Entries for locating text and elements:

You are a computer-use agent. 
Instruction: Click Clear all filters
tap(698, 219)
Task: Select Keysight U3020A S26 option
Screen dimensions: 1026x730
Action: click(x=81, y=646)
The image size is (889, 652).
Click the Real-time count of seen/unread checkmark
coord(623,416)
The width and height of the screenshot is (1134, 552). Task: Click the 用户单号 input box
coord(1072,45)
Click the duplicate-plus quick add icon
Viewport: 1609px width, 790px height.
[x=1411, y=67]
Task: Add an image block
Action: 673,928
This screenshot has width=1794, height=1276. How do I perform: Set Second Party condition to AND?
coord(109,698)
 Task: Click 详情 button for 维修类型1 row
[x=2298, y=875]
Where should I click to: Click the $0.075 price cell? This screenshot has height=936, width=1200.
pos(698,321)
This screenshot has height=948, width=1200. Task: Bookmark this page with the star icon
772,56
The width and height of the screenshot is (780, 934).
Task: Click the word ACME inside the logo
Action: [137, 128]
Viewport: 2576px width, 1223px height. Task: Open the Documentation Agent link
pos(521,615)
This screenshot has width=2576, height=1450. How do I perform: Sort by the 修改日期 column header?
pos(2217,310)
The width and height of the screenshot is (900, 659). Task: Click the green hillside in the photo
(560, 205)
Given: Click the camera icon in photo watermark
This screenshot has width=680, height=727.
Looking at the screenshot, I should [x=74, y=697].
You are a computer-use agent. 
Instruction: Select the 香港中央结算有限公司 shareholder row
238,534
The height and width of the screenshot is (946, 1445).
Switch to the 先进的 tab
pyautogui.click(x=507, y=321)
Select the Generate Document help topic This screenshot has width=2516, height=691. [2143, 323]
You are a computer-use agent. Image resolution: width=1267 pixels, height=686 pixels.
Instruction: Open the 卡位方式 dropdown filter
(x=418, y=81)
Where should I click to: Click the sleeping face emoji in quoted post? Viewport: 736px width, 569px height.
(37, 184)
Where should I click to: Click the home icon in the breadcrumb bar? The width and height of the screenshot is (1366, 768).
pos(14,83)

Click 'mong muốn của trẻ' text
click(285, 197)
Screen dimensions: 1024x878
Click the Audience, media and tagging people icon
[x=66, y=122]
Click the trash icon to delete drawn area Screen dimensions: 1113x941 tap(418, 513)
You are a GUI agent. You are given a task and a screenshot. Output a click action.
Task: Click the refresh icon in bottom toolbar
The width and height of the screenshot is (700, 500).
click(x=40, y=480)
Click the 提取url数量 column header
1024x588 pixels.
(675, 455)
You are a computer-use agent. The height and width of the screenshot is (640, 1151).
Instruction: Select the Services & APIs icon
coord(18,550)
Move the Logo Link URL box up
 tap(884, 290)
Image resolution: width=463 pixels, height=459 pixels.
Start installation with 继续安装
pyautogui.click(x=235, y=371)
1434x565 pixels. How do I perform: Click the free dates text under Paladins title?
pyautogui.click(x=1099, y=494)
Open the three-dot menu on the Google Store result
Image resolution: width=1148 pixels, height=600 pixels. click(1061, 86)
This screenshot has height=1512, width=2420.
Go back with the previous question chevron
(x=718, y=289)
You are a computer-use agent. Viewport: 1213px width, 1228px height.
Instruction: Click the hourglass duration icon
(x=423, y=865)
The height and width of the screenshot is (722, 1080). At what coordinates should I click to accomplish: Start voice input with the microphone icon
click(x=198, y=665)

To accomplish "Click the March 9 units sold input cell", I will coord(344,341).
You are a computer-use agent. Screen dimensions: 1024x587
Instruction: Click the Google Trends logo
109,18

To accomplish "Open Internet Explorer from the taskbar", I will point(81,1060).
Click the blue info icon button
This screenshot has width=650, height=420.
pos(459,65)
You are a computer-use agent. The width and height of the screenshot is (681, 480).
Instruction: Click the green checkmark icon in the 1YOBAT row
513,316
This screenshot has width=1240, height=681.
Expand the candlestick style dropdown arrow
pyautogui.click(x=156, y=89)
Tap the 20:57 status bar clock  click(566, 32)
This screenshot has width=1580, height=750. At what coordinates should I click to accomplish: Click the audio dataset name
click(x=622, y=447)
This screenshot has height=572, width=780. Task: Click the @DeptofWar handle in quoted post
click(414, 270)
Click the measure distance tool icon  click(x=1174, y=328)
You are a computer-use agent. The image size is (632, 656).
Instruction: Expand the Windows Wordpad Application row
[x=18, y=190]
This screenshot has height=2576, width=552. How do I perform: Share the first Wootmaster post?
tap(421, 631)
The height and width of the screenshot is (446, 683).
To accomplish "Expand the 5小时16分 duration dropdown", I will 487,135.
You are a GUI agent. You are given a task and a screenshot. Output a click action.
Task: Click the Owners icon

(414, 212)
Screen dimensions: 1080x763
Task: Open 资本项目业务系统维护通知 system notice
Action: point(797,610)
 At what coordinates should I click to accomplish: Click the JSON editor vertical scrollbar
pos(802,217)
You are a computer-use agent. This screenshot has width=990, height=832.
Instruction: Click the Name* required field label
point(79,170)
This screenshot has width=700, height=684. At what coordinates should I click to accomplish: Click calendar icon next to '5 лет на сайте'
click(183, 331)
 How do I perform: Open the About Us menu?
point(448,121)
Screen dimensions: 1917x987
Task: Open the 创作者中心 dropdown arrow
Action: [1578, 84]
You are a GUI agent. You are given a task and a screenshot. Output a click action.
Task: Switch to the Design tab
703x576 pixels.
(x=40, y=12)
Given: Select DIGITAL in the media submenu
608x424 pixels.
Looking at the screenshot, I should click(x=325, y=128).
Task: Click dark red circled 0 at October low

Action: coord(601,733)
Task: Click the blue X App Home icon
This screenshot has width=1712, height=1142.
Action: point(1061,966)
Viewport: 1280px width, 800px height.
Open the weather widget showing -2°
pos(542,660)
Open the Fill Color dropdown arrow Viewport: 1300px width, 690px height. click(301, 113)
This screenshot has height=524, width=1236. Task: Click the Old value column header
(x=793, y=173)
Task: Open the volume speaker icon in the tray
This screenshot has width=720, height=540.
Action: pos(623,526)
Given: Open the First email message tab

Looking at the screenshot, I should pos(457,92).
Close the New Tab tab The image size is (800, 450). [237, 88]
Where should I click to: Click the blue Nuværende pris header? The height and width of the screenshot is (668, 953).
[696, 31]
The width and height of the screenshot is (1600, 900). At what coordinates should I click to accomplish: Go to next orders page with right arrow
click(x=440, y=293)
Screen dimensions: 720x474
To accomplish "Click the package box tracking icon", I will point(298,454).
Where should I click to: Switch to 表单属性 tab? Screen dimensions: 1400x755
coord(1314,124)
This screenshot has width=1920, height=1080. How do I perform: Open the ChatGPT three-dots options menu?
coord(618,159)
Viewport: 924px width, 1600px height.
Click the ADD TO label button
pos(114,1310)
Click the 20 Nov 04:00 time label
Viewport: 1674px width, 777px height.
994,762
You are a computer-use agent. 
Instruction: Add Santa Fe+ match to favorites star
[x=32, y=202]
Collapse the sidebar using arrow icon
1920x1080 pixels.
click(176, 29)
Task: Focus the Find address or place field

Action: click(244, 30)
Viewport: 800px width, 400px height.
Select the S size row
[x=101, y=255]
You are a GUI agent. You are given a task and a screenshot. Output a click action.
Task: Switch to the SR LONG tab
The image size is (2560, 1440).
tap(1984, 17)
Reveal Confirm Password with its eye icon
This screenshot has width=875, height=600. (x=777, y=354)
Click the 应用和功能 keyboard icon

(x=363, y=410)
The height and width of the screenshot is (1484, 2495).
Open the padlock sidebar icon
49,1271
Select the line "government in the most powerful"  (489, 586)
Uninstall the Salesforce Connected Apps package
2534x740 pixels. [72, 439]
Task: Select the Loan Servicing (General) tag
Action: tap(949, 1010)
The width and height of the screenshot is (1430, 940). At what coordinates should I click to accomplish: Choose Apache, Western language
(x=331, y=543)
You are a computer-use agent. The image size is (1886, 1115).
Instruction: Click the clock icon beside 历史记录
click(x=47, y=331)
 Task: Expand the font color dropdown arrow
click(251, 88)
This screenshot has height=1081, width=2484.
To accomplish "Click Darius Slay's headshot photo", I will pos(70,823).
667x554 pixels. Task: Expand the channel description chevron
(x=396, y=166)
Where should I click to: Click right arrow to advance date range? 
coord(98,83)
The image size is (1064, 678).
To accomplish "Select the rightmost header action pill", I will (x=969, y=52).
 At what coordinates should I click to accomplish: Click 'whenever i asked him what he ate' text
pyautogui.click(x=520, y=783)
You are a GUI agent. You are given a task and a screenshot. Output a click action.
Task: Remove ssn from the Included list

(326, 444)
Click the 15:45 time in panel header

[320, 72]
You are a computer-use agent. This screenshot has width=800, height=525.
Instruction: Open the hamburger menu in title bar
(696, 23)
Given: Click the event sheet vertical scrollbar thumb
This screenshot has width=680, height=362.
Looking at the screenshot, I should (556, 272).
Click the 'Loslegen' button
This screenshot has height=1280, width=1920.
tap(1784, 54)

→ GIVEN INSTRUCTION
Write out the lines of the listing word for word, starting at the line containing "Reveal Confirm Password with its eye icon" and ending at the line containing "will (x=969, y=52).", with both of those lines included.

→ FULL SOLUTION
Reveal Confirm Password with its eye icon
This screenshot has width=875, height=600. (x=777, y=354)
Click the 应用和功能 keyboard icon

(x=363, y=410)
The height and width of the screenshot is (1484, 2495).
Open the padlock sidebar icon
49,1271
Select the line "government in the most powerful"  (489, 586)
Uninstall the Salesforce Connected Apps package
2534x740 pixels. [72, 439]
Task: Select the Loan Servicing (General) tag
Action: tap(949, 1010)
The width and height of the screenshot is (1430, 940). At what coordinates should I click to accomplish: Choose Apache, Western language
(x=331, y=543)
You are a computer-use agent. The image size is (1886, 1115).
Instruction: Click the clock icon beside 历史记录
click(x=47, y=331)
 Task: Expand the font color dropdown arrow
click(251, 88)
This screenshot has height=1081, width=2484.
To accomplish "Click Darius Slay's headshot photo", I will pos(70,823).
667x554 pixels. Task: Expand the channel description chevron
(x=396, y=166)
Where should I click to: Click right arrow to advance date range? 
coord(98,83)
The image size is (1064, 678).
To accomplish "Select the rightmost header action pill", I will (x=969, y=52).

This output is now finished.